Why church?

by

by Kathleen Staudt

A recent NPR story about Americans’ widespread claim that they believe in God but not “institutional religion” has left me feeling impatient (read it here) and I’m trying to tease out why. Part of it is that this is just more of the same discussion that we’re having within the church about what needs to change to attract the next generation — too often I think it goes to “how do we get more people to come to church?” i.e. it remains about institutional survival. Further, I’m starting to think that when we listen to those who are offering critiques of the church from the “spiritual but not religious” perspective, we are listening to at least two different streams of thought — both important, but worth distinguishing because they’re different audiences for our witness, if we decide that witnessing to the gospel is ultimately going to be what we’re about. On the one hand, there are those who have left the churches they grew up in or attended for many years because they are disillusioned by the controversies, the fighting, the focus on institutional politics rather than on God. Those are the people who say, rightly, that they are not hearing in church the transformative gospel that Jesus proclaimed, the Gospel that calls us to change and grow for the sake of a broken world. They can say that because at one time or another they did hear that gospel, probably in church — but they now see churches that seem to have lost their way.

On the other hand, there are the Seekers and the unchurched, people who were not raised in any religion and who are curious about what Christianity is all about. Some of these folks wander into churches and encounter the gospel in something they hear, or in the experience of worship — but many others I’ve talked to have been just puzzled: they have basic questions about why we do what we do, why we use the words that we do, and often no place to take those questions. I’m wondering how many of us have a good answer, if someone who is disillusioned, or unchurched or puzzled by religion asks us: “What’s the point? Why Church at all? (I should note that a young person, Jacob Nez, has already opened this discussion on the Café with his “Why are Youth in Church” – read it here: so that gives me courage to pose the question positively for all of us).

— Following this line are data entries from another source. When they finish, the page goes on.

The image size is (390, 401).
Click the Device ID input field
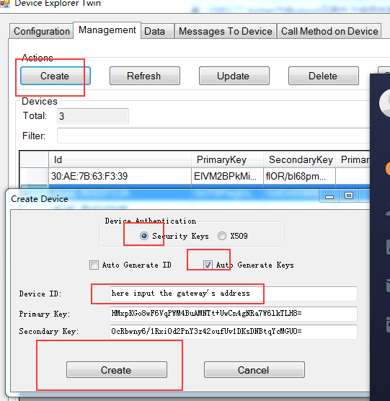point(233,294)
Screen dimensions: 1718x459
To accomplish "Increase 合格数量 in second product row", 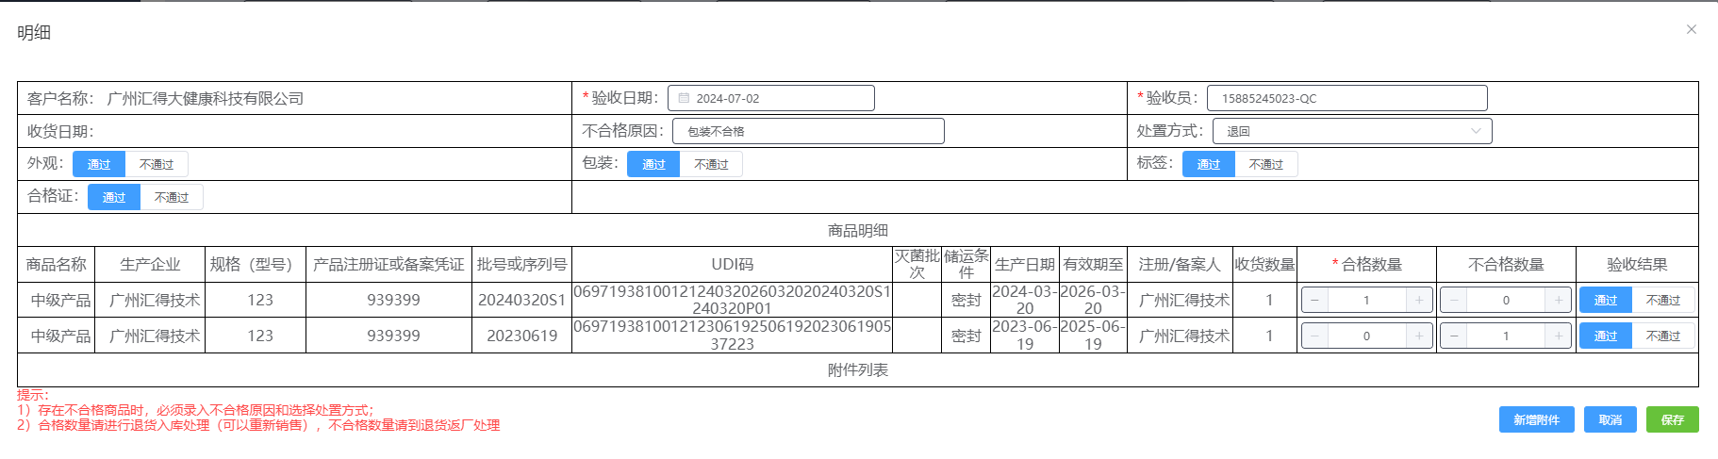I will coord(1418,336).
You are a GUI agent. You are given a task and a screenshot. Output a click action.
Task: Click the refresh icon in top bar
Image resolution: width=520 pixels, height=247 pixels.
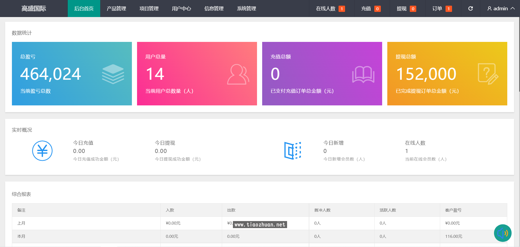[470, 9]
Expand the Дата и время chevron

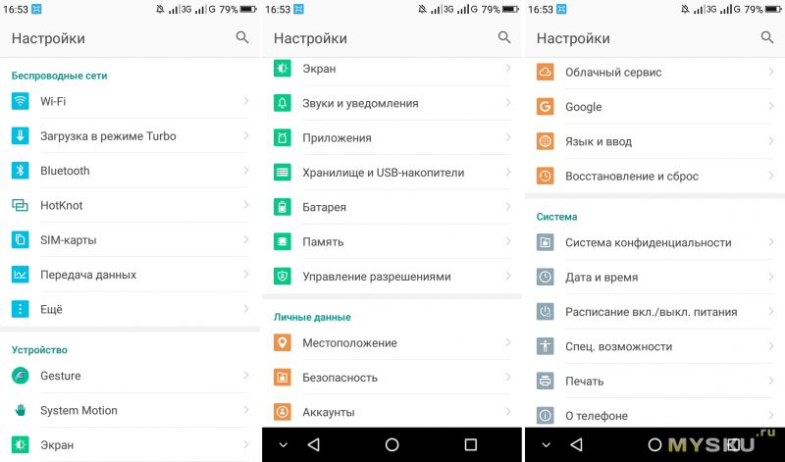[x=771, y=277]
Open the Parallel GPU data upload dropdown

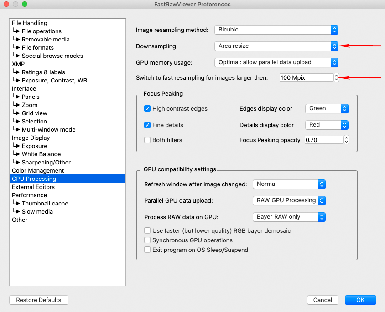pyautogui.click(x=289, y=200)

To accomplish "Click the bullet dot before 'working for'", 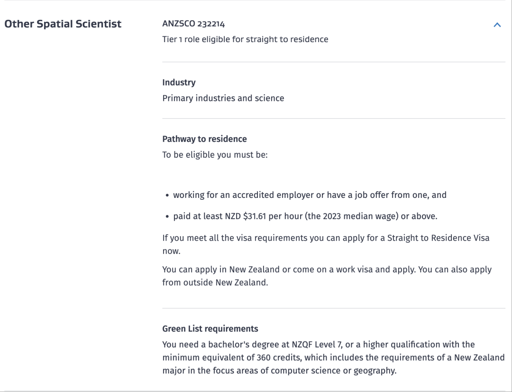I will [x=167, y=195].
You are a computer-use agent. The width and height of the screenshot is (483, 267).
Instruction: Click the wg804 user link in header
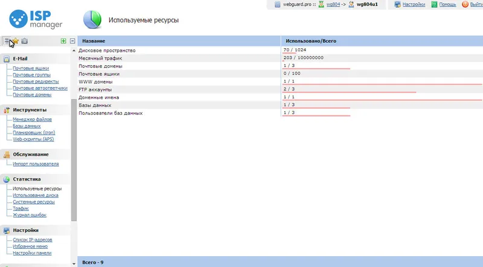point(333,4)
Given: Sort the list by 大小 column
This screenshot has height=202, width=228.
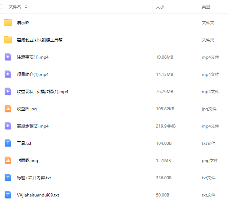Looking at the screenshot, I should [x=160, y=7].
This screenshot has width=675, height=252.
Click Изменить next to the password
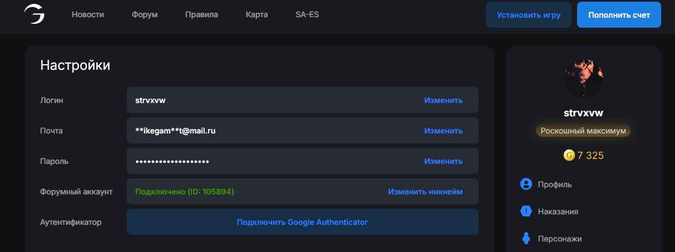443,161
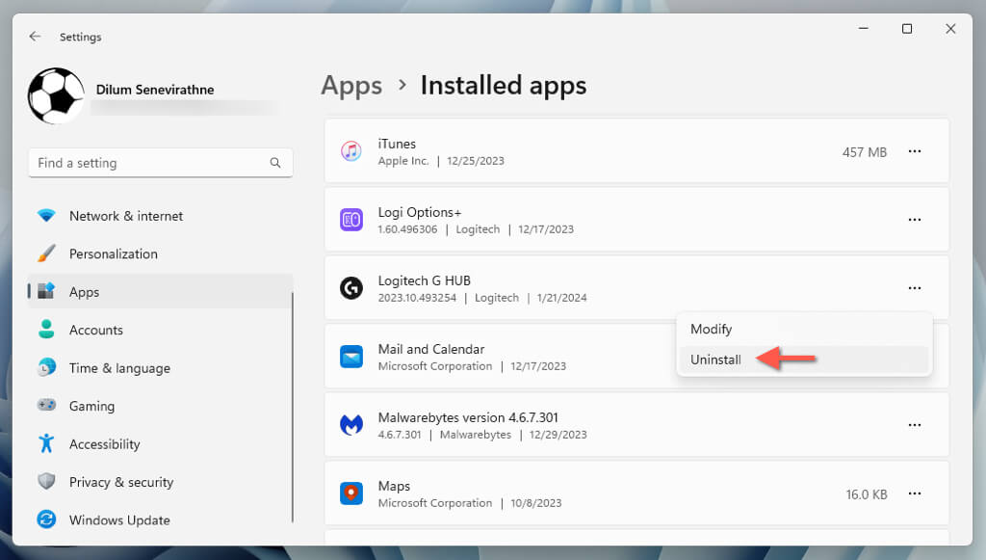Expand the three-dot menu for Malwarebytes
Image resolution: width=986 pixels, height=560 pixels.
click(x=914, y=425)
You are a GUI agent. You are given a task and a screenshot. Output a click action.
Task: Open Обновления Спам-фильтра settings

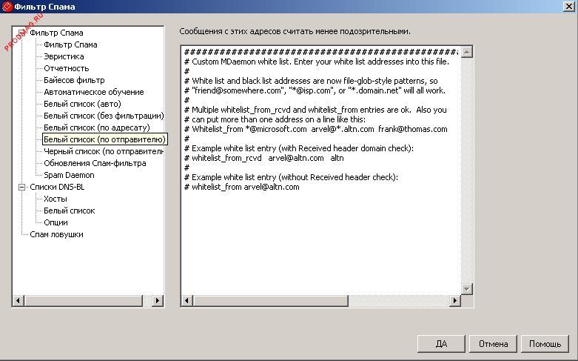(x=95, y=163)
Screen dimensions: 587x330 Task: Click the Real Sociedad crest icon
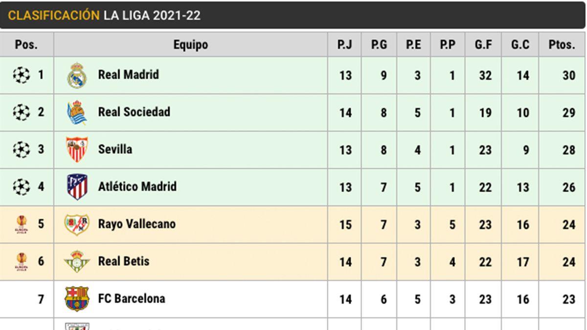(x=77, y=112)
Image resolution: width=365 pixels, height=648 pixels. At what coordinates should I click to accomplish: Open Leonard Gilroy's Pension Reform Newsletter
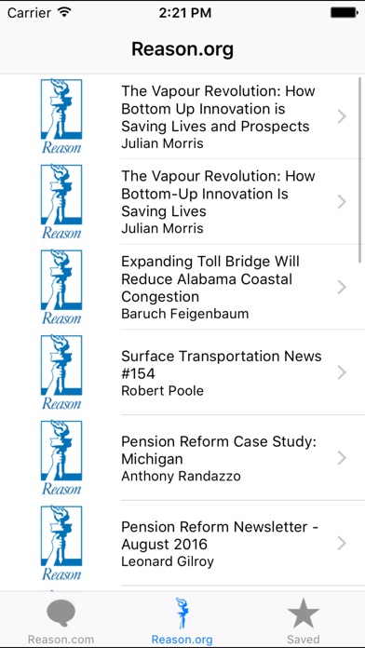coord(183,543)
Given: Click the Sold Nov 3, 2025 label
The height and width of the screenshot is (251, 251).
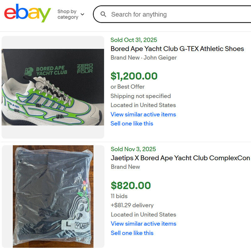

Why do I keep going to church?

What is it, for me, that makes the desire to worship so strong that it doesn’t matter whether services are sometimes boring or people in churches are fighting? I wonder if this is the place to start, rather than looking at marketing strategies or polling or tweaking of our Sunday practices: What is our testimony, those of us who do keep showing up, week after week, for worship? Why church at all? I’m asking that of myself

In an interview reported by Barbara Bradley Haggerty, a churchgoer says that the church “puts skin on God.” “Putting skin on God” – I like that. It expresses what I hope is true: that it is possible for human beings to draw near to be touched by, a mystery that is beyond our full comprehension and in our gathering to lend a human face, a story to that Mystery that we experience as also reaching out to us. That’s the main reason I go to church, I think, even in a culture where it seems fewer & fewer people do so. I want to spend some time each week around people who have glimpsed the same hope, and who express that hope by gathering together, in words, song, bodily movement. Even when it’s inconvenient or I don’t feel like it, even when some of the people irritate me, showing up regularly in this way does me good. I would even say that over the years it has been a transformative practice for me.

The stories we tell, the words we use, the prayers we say in church, if I listen to the words, proclaim that there is something greater than me or even than “us”, the particular people gathered on a given Sunday. When we gather for worship, we are putting ourselves in the presence of something bigger than all of us, and yet people down through the ages have written prayers and hymns to try to touch this experience. I’m a word-person, so in any given week I always listen for words that may speak to me. Often nothing speaks; sometimes what I hear offends me or puts me off — but I remember that these are words that have spoken to others, that are speaking to people who are at worship with me now. And they are speaking of something that is ultimately beyond our words. And there is something powerful about our gathering to listen to these words together, even as we may hear different things on any given Sunday.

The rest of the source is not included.